It is possible to fix this behavior by checking that the perturbation component is zero
before attempting to propagate derivative information, but this check can noticeably
decrease performance (~5%-10% on our benchmarks).
In order to preserve performance in the majority of use cases, ForwardDiff disables this
check by default.

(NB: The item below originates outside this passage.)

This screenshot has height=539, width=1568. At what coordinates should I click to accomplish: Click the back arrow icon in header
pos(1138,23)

If your code is affected by this ``NaN`` behvaior, you can enable
ForwardDiff's ``NaN``-safe mode by setting ``NANSAFE_MODE_ENABLED`` to ``true`` in
ForwardDiff's source (this constant is located in ``src/ForwardDiff.jl`` in the
package's directory).
In the future, we plan on allowing users and downstream library authors to dynamically
enable ``NaN``-safe mode via the ``AbstractConfig`` API (see `the relevant issue
<https://github.com/JuliaDiff/ForwardDiff.jl/issues/181>`_).

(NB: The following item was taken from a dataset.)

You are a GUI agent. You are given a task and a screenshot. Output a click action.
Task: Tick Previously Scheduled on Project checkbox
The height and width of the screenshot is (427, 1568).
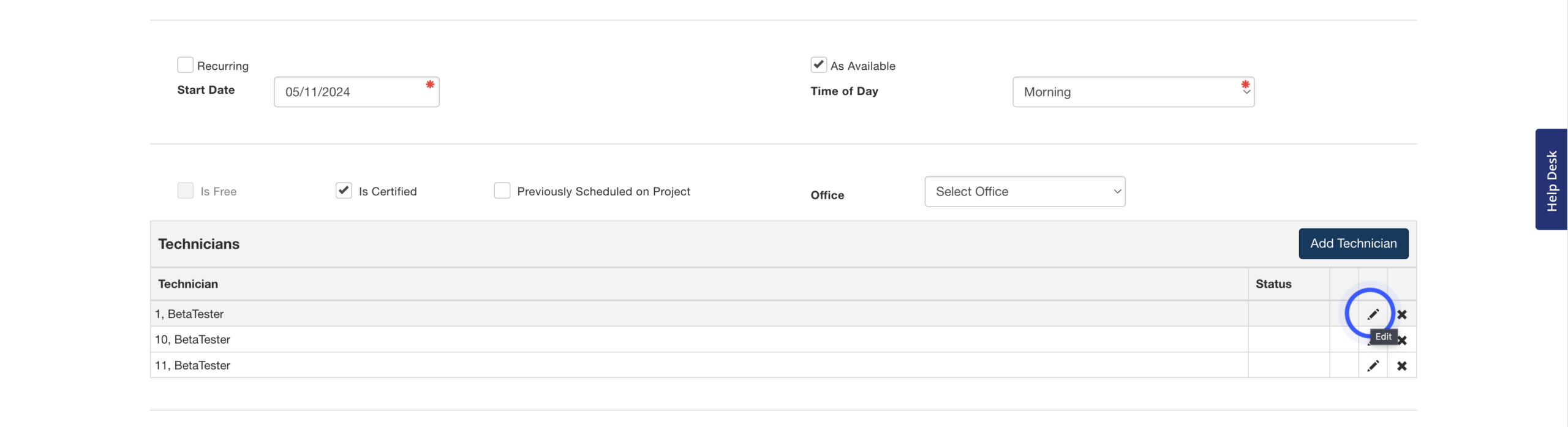[502, 191]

Hessian of a vector-valued function
-----------------------------------
While ForwardDiff does not have a built-in function for taking Hessians of vector-valued
functions, you can easily compose calls to ``ForwardDiff.jacobian`` to accomplish this.
For example:
.. code-block:: julia
julia> ForwardDiff.jacobian(x -> ForwardDiff.jacobian(sin, x), [1,2,3])
9×3 Array{Float64,2}:
-0.841471 0.0 0.0
-0.0 -0.0 -0.0
-0.0 -0.0 -0.0
0.0 0.0 0.0
-0.0 -0.909297 -0.0
-0.0 -0.0 -0.0
0.0 0.0 0.0
-0.0 -0.0 -0.0
-0.0 -0.0 -0.14112
Since this functionality is composed from ForwardDiff's existing API rather than built into
it, you're free to construct a ``vector_hessian`` function which suits your needs. For
example, if you require the shape of the output to be a tensor rather than a block matrix,
you can do so with a ``reshape`` (note that ``reshape`` does not copy data, so it's not an
expensive operation):
.. code-block:: julia
julia> function vector_hessian(f, x)
n = length(x)
out = ForwardDiff.jacobian(x -> ForwardDiff.jacobian(f, x), x)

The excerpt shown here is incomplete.